PUBLISHED: 12:03 04 April 2013

Belsize Library reopens. Picture: Nigel Sutton

Belsize Library reopens. Picture: Nigel Sutton

© Nigel Sutton email pictures@nigelsuttonphotography.com

Campaigners who saved their libraries from closure have hailed the support of their communities as they mark 12 months since Camden Council cut them off.

Three libraries were handed to voluntary groups one year ago this week after they were axed as council-run services as part of a bid to save £2million.

In their first year, all three have re-opened and managed to recruit large teams of volunteers and raise some of the cash that will keep them going once an initial tranche of transition funding, totalling £342,000, runs out.

But key figures behind both Keats Community Library and Primrose Hill Community Library warned there are still plenty of challenges ahead – and reiterated the belief that other libraries should not be expected to follow their example.

Philippa Jackson, a board member of Primrose Hill Community Library, said: “It was quite daunting when we started. We had no idea if we were going to be able to bring in the revenue needed.

“One year on, it has been just brilliant. We have proved quite a few doubters wrong and we have just had huge goodwill from the whole community.”

The former Chalk Farm Library, in Sharpleshall Street, Primrose Hill, has recruited more than 70 volunteers and raised nearly £600,000. It officially reopened in October, operating four days per week, and has 815 members.

However, Ms Jackson said there are still questions over whether the project will be sustainable in the long-term.

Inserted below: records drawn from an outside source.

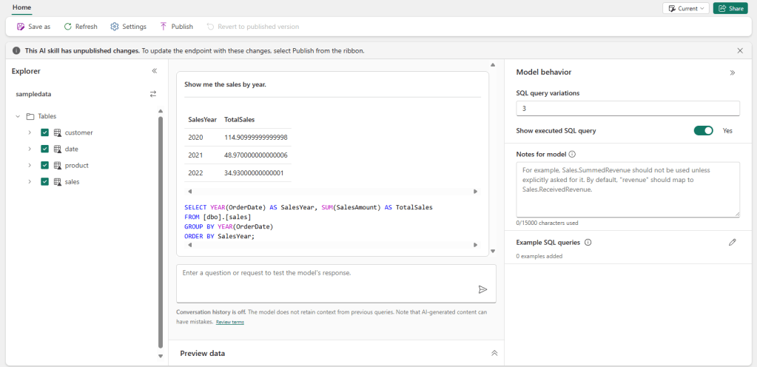Click the Refresh icon in the ribbon

[x=67, y=27]
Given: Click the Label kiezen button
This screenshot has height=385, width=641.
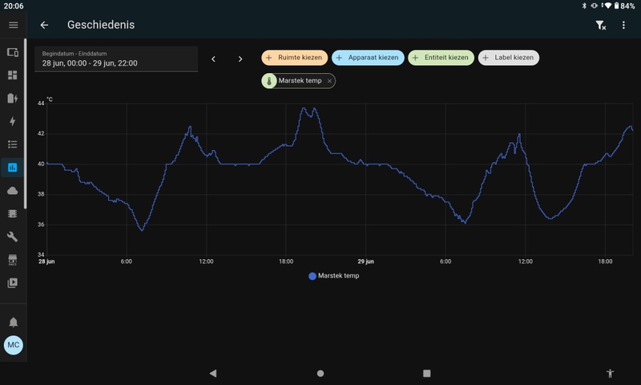Looking at the screenshot, I should point(509,58).

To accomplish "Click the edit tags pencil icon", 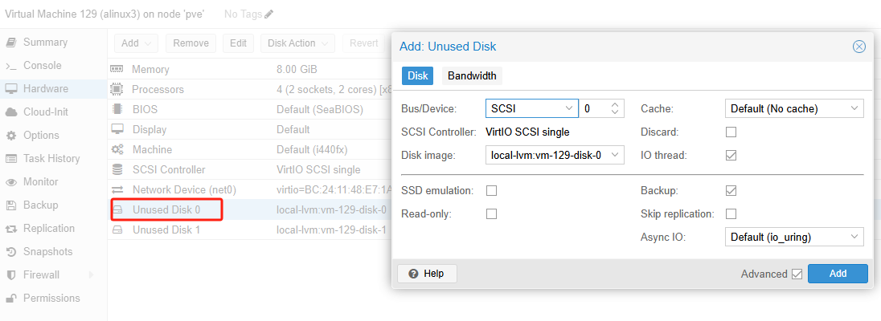I will [269, 14].
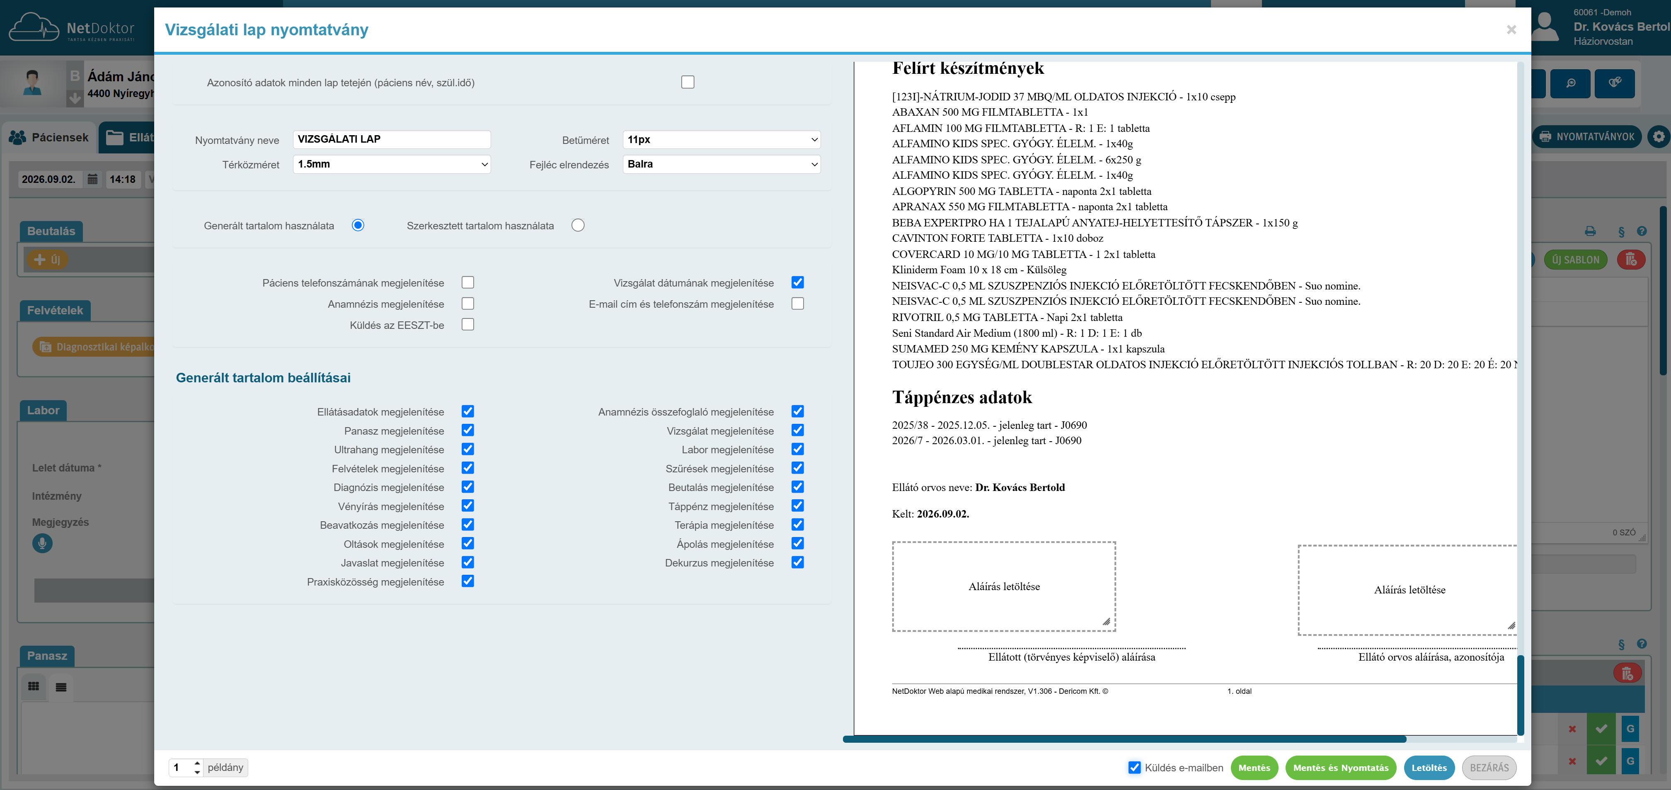The height and width of the screenshot is (790, 1671).
Task: Click the blue Letöltés button
Action: [x=1429, y=767]
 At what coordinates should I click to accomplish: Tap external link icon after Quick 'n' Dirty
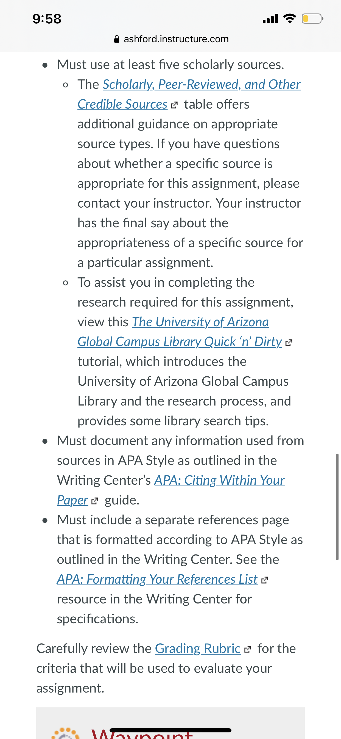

“The council will start charging rent after six years,” she said. “If it starts charging us £25,000, as has been suggested, we would not be able to keep going.”

She said the group is still firmly committed to the belief that “all libraries should be publicly funded”.

She added: “This is not a model that can be replicated anywhere else and it’s not something for people to say others should follow.

“It’s quite unique to be able to raise so much from crowd funding, and it’s not something you could do in less affluent areas.”

Belsize Community Library in Antrim Road, Belsize Park, is run by the Friends of Belsize Library and youth charity The Winch. It opens twice a week but hopes to extend that to six days eventually.

Paul Perkins, chief executive of The Winch, said: “It’s been an excellent year and it’s been great to reopen the library. At the same time, there are still challenges around sustainability.”

The community libraries have been cut off from the centralised book lending service, which Mr Perkins said was a significant blow.

Keats Community Library, formerly Heath Library, in Keats Grove, Hampstead, is now open 42 hours per week.